Reasoning Paths Aggregation
The core hypothesis is that LMs are capable of generating new conclusions by aggregating reasoning paths encountered during pre-training. This hypothesis was tested in scenarios involving KGs and MWPs, with LMs formalizing reasoning paths as random walks on knowledge/reasoning graphs. The paper demonstrates that a weighted sum of relevant random walk path probabilities can explain how LMs reason, suggesting that training on random walk paths enhances real-world multi-step reasoning performance.
Logical Reasoning Analysis
The investigation begins with logical reasoning over KGs. The paper details an experiment involving the training of a small Transformer model on random walk paths derived from KGs. It was found that the LM's distribution closely resembles a weighted aggregation of possible random walk paths, indicating LMs can effectively perform reasoning tasks by weighting logical rules optimally. This result was supported by analyses showing an optimal random walk path length for effective reasoning, bolstered by further experiments showing improved reasoning capabilities with augmented unlabeled random walk reasoning paths.
Mathematical Reasoning Expansion
The paper extends its findings to math reasoning, focusing on the challenge of solving MWPs. The research methodology involves continuing the training of a pre-trained base LM with random walk reasoning paths generated from existing Chain of Thought (CoT) training data. The results reveal consistent improvements over vanilla supervised fine-tuning techniques for MWPs, affirming the paper's hypothesis that LMs utilize and benefit from an aggregation of random walk reasoning paths.

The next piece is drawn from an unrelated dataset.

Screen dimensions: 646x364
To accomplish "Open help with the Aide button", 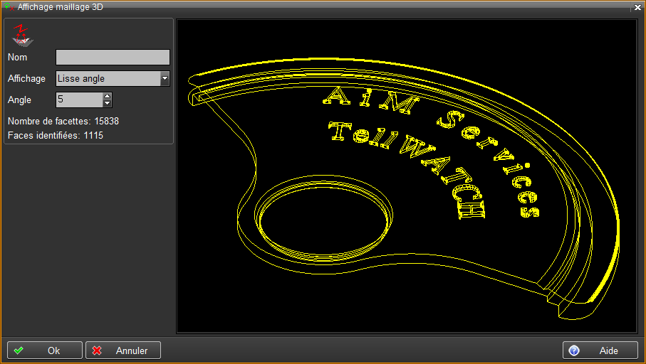I will click(x=600, y=350).
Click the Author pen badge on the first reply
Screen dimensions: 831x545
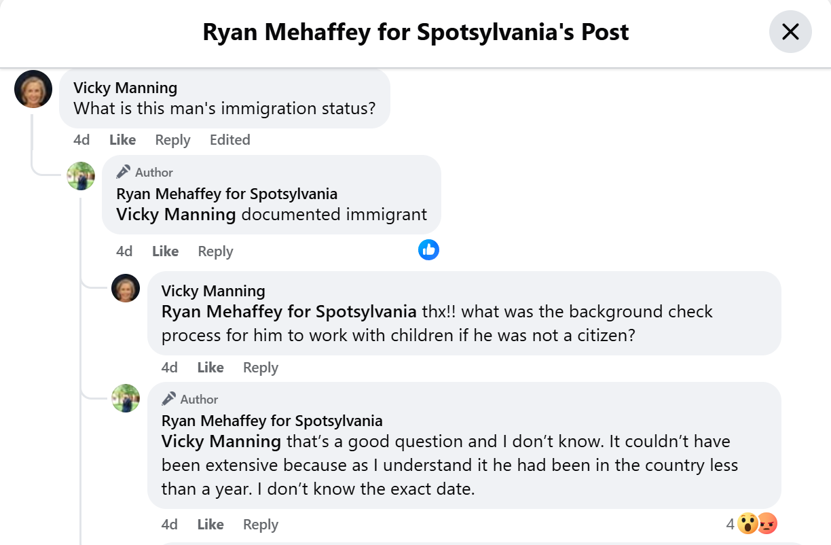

Implications and Future Work
The findings have significant implications for both academic research and practical applications in AI. Understanding how LMs can harness pre-training data to enhance reasoning abilities could lead to more advanced AI systems capable of complex problem-solving. The research suggests potential for further explorations into how different data augmentation techniques, specifically around random walk reasoning paths, can further refine and improve the performance of LMs in reasoning tasks.
Conclusion
This paper provides insightful analyses and robust empirical evidence supporting the hypothesis that LMs can aggregate indirect reasoning paths to enhance their reasoning capabilities. By dissecting the reasoning ability of LMs from the perspective of reasoning paths aggregation, the authors offer a compelling framework that not only sheds light on how these models learn but also opens pathways for future research aimed at optimizing LM pre-training and fine-tuning processes for advanced reasoning tasks.